:: What is asked ::
[A] Summarize the article below about the band Darby O'Gill and the Little People in two sentences.
[B] For each statement, say whether it agrees with the article below about the band Darby O'Gill and the Little People, answering yes or no and quoting the words that decide it: (i) Andy Morris is a veteran of a rock band that was popular in the '90s. (ii) Joseph Brailsford plays fiddle in the band. (iii) The band plays Jack's Irish Pub on Saturdays.
[C] List every musical instrument that the article below about the band Darby O'Gill and the Little People says band members play.

:: Text extract ::
——

Sure, Darby O'Gill and the Little People -- the Las Vegas band -- takes its name from the 1959 Walt Disney film about adorable leprechauns.

Beyond that, the similarities end. Really, they do.

That's because Darby O'Gill, the band, is fond of bawdy humor, off-color toasts and odes to the joys and consequences of drinking, some of which lend themselves to some very loud audience participation.

But it's a formula that has worked pretty well for the band since its creation more than nine years ago.

Founder/vocalist/guitarist Andy "Darby O'Gill" Morris -- all of the band members have vaguely Gaelic stage names -- is a veteran of Kickwurmz, a popular valley rock band during the '90s. But, even as Kickwurmz was winding down, Morris was casting about for a new band in which to play.

"I was really into the Pogues and the Dropkick Murphys, and I thought there wasn't a band in town that did, like, the Celtic rock kind of stuff," Morris says.

"And, there were a lot of pubs. There were all these pubs coming up, but not enough bands."

Morris figured a Celtic-flavored rock band could fill a "perfect niche" by offering audiences "something you can't really hear everywhere."

Thus came Darby O'Gill and the Little People, which features Morris on guitars and vocals, Tristan Moyer on fiddle and vocals, Joseph Brailsford on accordion and vocals, Alex LeCavalier on bass and Jon Whisenant on drums.

Morris says it's really hard to describe the band's style of music "because we're all over the board. We do a lot of different things."

Irish drinking songs. Ballads. Covers of songs by artists ranging from the Beatles to the Pogues to Jay-Z. In fact, offer up a song, Morris says, "and we'll figure out a way to make it fit in well."

Morris admits that he doesn't really know what newcomers might expect from the earthy band with the cute name.

"I know it's kind of a playful name, and we are kind of playful, actually," he says. "There are a lot of comedy bits. We don't take ourselves seriously at all.

"But it's also raunchy. We do dirty toasts and things like that. It's a bawdy Irish band."

Darby O'Gill and the Little People play Quinn's Irish Pub at Green Valley Ranch Resort, 2300 Paseo Verde Parkway in Henderson at 9 p.m. Thursdays and 10 p.m. Saturdays, and at Jack's Irish Pub at Palace Station, 2411 W. Sahara Ave., at 9 p.m. Fridays.

——

:: Extracted material ::
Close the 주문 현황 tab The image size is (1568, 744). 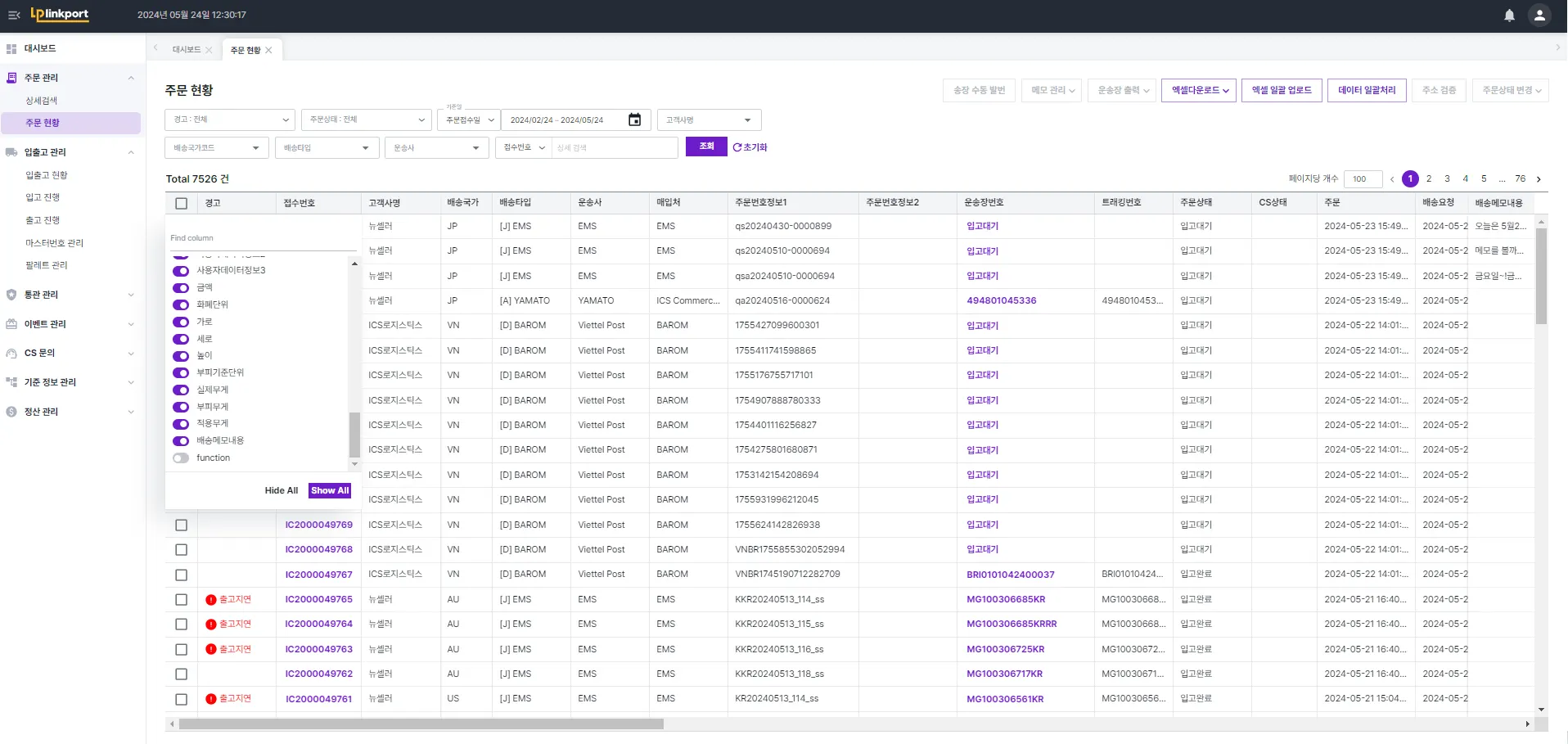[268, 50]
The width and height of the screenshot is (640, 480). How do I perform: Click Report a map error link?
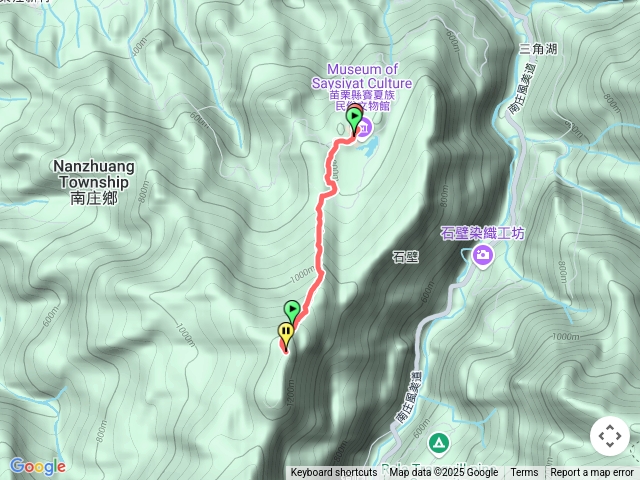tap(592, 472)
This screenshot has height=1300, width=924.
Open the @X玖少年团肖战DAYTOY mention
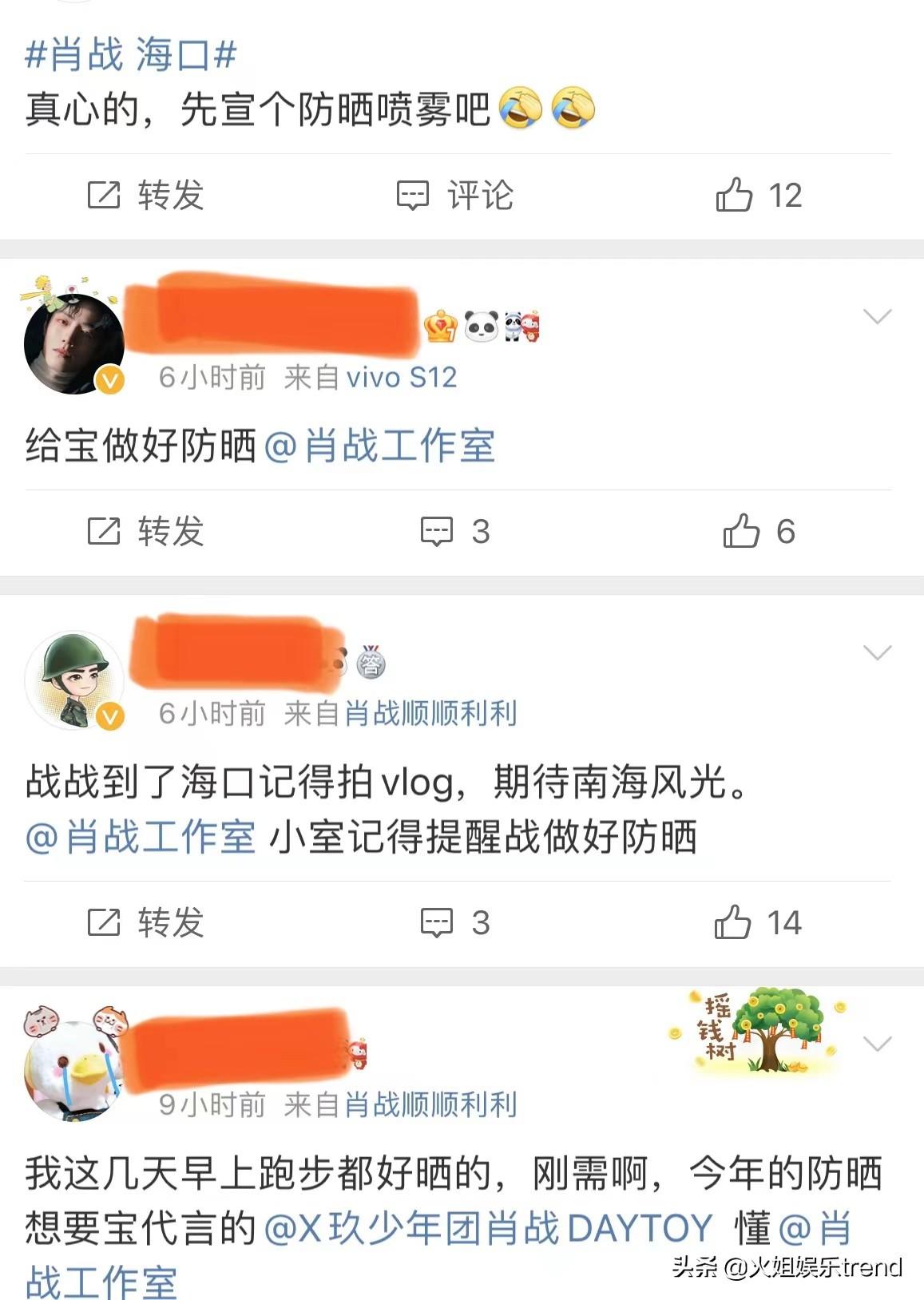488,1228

——

:: Final results ::
[A] Darby O'Gill and the Little People is a Las Vegas band that takes its name from a 1959 Walt Disney film about leprechauns but is fond of bawdy humor, off-color toasts and drinking songs. Andy Morris created it more than nine years ago to fill a niche for Celtic rock in the city's many pubs, and it plays Irish drinking songs, ballads and covers at Quinn's Irish Pub and Jack's Irish Pub.

[B]
(i) Yes: "is a veteran of Kickwurmz, a popular valley rock band during the '90s"
(ii) No: "Tristan Moyer on fiddle and vocals, Joseph Brailsford on accordion and vocals"
(iii) No: "at Jack's Irish Pub at Palace Station, 2411 W. Sahara Ave., at 9 p.m. Fridays"

[C]
- guitars
- fiddle
- accordion
- bass
- drums